In the end, however, it was in the jagged spires and water cathedrals that nature itself has so elegantly hewn in the East that I was able to establish his presence, and for all the infantrymen's tales of Joyahon's vast and majestic terrain, it was from a sailor that I was finally able to pin Macsen Fallo the soldier down to a particular place and time.

The tavern where I met this sailor was less disreputable than some of the places I had been frequenting, perched neatly on the East Bank of the Afon. A wooden deck protruded outwards over the water, allowing drinkers to sit out on a summer's night and watch the sun go down over the river. For those with a sense of smell inured to the river's excesses, it could be rather pleasant.

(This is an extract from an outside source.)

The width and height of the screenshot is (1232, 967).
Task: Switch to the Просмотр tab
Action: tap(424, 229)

Carrying no permanent injuries and seemingly none of the ailments of the mind that appear so unfortunately prevalent among those who experienced the war's horrors firsthand, he appeared to suffer primarily from the melancholy of loneliness. Like many returning soldiers, he had come home from the war a changed man, and now only found companionship among those like him, those who had shared his experiences. So he sought them out, exchanging reminiscences of the triumphs, tragedies, heroics and horrors, reliving the war nightly in the company of the only people he could trust to understand. He was willing to open up to me only warily, for I was not a creature of his world. It was as if he saw me as a child or a foreigner, a semi-ignorant intruder, yet in the end one to be reluctantly indulged.

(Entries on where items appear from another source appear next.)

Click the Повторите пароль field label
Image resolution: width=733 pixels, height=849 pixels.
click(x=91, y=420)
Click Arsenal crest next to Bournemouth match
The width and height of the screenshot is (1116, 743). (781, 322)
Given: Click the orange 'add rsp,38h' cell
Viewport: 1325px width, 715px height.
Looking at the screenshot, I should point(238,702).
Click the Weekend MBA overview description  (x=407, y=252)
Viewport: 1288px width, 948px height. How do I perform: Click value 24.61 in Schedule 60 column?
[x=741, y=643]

The sailor, Seaman T____, had been an enlisted man serving on the light cruiser IMS Addanc, which in the month of Alder of the year Lir 42 was at sea in the vicinity of the Ivachan Archipelago. As a result, the Addanc was one of the first ships to respond to distress calls during the Pechen Incident.

For three days after its arrival at Polum, the Addanc changed its position of anchorage, altering its appearance by the construction of phony additional gun turrets and by kindling fires at the base of a false third funnel to mislead Admiral Lupe into believing that he was confronted with a squadron of ships including other, more powerful vessels rather than a lone, lightly armoured patrol ship. Lupe's hesitation and eventual withdrawal made heroes out of the crew of the Addanc just as it led to Lupe's own downfall and suicide. Military historians believe it is this incident that ensured the war with the Lunaeans would catch light in the West rather than the East, and thus it may be seen as the pivot on which the destinies of many thousands of men, women and children turned, the keystone around which our current empire rests. 

This much is the red clay of which legends are moulded, and Seaman T____ took a gruff but nonetheless obvious pleasure in recounting his role. However, nestled in the shadow of the Addanc's famous tale lay a curious series of events that unfolded in the days following the retreat of the unfortunate Admiral Lupe and his squadron.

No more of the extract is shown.